Microsoft's open source tools were hacked to steal passwords of AI developers
Scope of the Incident
- 73 Microsoft-related GitHub repos were disabled after being infected (mostly Azure Functions and Durable Task tools; also samples, docs, and a Homebrew tap).
- Attack is tied to the “Miasma” / “Shai-Hulud” worm family targeting software supply chains and developer environments.
- Malware spreads via config files for AI coding tools and VS Code:
.claude/settings.json,.gemini/settings.json,.cursor/rules/setup.mdc,.vscode/tasks.json. - Several posts note GitHub commits authored as
github-actions, suggesting compromised CI tokens and automation.
Worm Behavior and Impact
- One researcher claims the worm propagates across dev machines, CI/CD runners, and servers, infecting any reachable repo; another counters “it only spreads if you run the code,” and is corrected with “it spreads if you open a folder.”
- Claimed kill switch: setting
LANG=ru_RU.KOI8-R. - A mitigation tool and technical write-ups are shared; they’re being updated as more package ecosystems (npm, Composer, Go, Pip, Ruby) become affected.
- Concern that this is a true cross-platform, ecosystem-wide worm with no practical “global shutdown” option.
Microsoft, GitHub, and Security Culture
- Several comments argue Microsoft’s security culture is broken, citing a recent critical US government review and past breaches.

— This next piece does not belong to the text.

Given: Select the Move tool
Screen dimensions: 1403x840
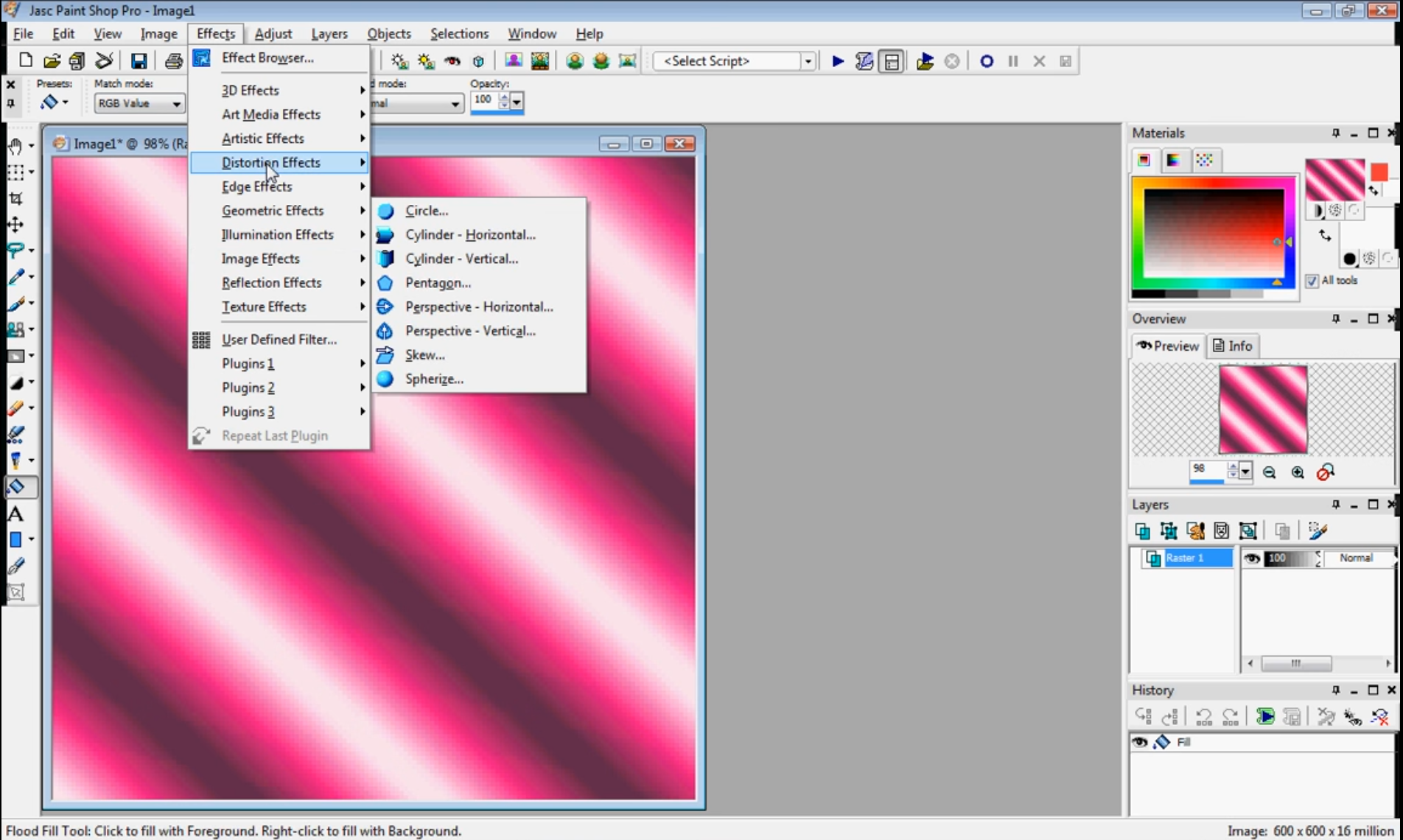Looking at the screenshot, I should tap(15, 224).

- Others say for this specific incident Microsoft did the right immediate thing (disabling repos), but criticize the vague, “watery” public response and lack of detailed post-mortem.
- Strong criticism that GitHub (also Microsoft) failed on multiple fronts: detecting compromised accounts/tokens, allowing CI bypass, weak malware policing on the platform.
- Debate over Secure Boot trust: some object to being forced to trust Microsoft/OEM keys; others note you can, in principle, replace them.
AI, “Agentic Development,” and Supply Chain Risk
- Many see AI coding agents as a new high-value infection vector: they touch many repos, run scripts, and can be tricked into approving opaque changes.
- Some argue the root problem predates AI (dependency-install malware); AI simply amplifies speed and scale.
- Concerns that developers now juggle more projects and “vibe-code” with little review, breaking traditional RBAC and governance models.
Ecosystem, Tooling, and Mitigations
- Strong sentiment that we have “too much software”: microlibraries, deep transitive dependencies, and auto-running install scripts (npm, pip) create massive attack surfaces.
- Suggestions:
- Strict SBOMs and “minimum release age” policies.
- Heavy sandboxing for
npm install/pip install(Docker, rootless containers, OS sandboxes), or even per-project users/VMs. - Web IDEs / codespaces as isolated envs vs. pushback that they add their own attack surface and UX pain.
- Per-agent/per-repo fine-grained tokens instead of broad personal access tokens (with complaints that permission systems are too complex to use correctly).
- Manually writing small utilities instead of adding dependencies, where feasible.
Broader Mood
- Widespread pessimism and burnout: talk of an “anti-singularity,” “Great Filter,” and retreating to OpenBSD/airgapped setups.
- Many view current security models (continuous updates + huge dependency trees) as collapsing under their own complexity.